En retraçant le récit de David contre Goliath dans « Bank of Dave », le film Netflix présente l'histoire de Dave Fishwick , un millionnaire d'une petite ville qui rêve d'ouvrir une banque communautaire à Burnley. Cependant, les institutions bancaires de Londres, qui n’ont pas approuvé la création d’une nouvelle banque depuis plus de 150 ans, font obstacle à Dave et complotent constamment contre son succès. Au centre du premier, Sir Charles Denbigh, l’un des plus grands banquiers du pays, occupe un rôle antagoniste.
Le film lui-même est en partie basé sur une histoire vraie et s’inspire de la carrière et des aspirations réelles de Dave Fishwick pour son scénario. En tant que telle, la position de Denbigh dans l’histoire ouvrira probablement la voie à la curiosité concernant le lien entre un véritable antagoniste dans la vie de Fishwick.
Même si des individus et des événements réels ont inspiré le principe de base de « Bank of Dave », le film possède toujours de nombreux détails fictifs, notamment le personnage de Sir Charles Denbigh. En fait, la majeure partie de l’histoire entourant les manigances flagrantes de Denbigh et des grandes banques envers Dave et ses rêves bancaires est une œuvre de fiction. L'intrigue a été ajoutée par le scénariste Piers Ashworth, apparemment dans un souci de narration.

Dans la vraie vie, les institutions bancaires de Londres n’ont jamais tenté de déterrer le passé criminel présumé de Fishwick pour un détail technique afin de l’empêcher de démarrer sa banque. De même, bien que Fishwick ait été réticent à son idée, il n’existe aucune trace publique d’un quelconque banquier conspirant contre son succès. Pourtant, malgré l’inexactitude de la représentation des banquiers dans le film et du rôle de Denbigh dans celui-ci, une partie de la résistance que l’homme d’affaires de Burnley a rencontrée dans sa mission mérite d’être notée.
Par exemple, au cours de son parcours bancaire, un certain David Buik de City Brokers BGC Partners a déclaré à Fishwick qu'il n'avait aucune chance d'obtenir une licence bancaire. De même, un autre expert du secteur a déclaré : « Si vous [Fishwick] alliez à la bonne école et aviez les bons parents, vous pourriez être considéré comme une personne apte et appropriée pour entrer dans le secteur bancaire… il n’y a aucune preuve que vous l’êtes. » Par conséquent, il reste évident que certains segments des institutions bancaires réelles de Londres ont eu des problèmes substantiels avec Fishwick et ses efforts financiers.

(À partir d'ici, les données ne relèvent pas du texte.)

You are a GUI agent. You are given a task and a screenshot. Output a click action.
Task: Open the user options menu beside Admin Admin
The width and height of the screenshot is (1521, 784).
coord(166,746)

Pourtant, même si ces cas témoignent de l’hostilité à l’égard de Fishwick, aucun banquier de premier plan n’a jamais été impliqué de manière malveillante dans le maintien de Fishwick. Néanmoins, l’homme a dû faire face à des difficultés considérables lorsqu’il a tenté pour la première fois de faire de son rêve une réalité. Comme le montre le film, les autorités ont demandé à Fishwick de déposer une réserve minimale, même si, dans la réalité, le montant était de dix millions de livres au lieu de douze.
Pourtant, le montant reste exorbitant, du moins pour Fishwick, qui en a parlé lors d'une conversation avec le Gardien et a déclaré : « Ils ont dit que j’avais besoin de ce montant en réserve mais que je ne pourrais jamais, jamais l’utiliser. Comment ça se fait? Cela devrait sûrement être au prorata de la taille de ce que vous faites ? » Ainsi, dans la vraie vie, Fishwick n’a pas réussi à surmonter tous les obstacles nécessaires pour ouvrir sa propre banque. Au lieu de cela, il a créé une société de prêt, Burnley Savings and Loans, en 2011.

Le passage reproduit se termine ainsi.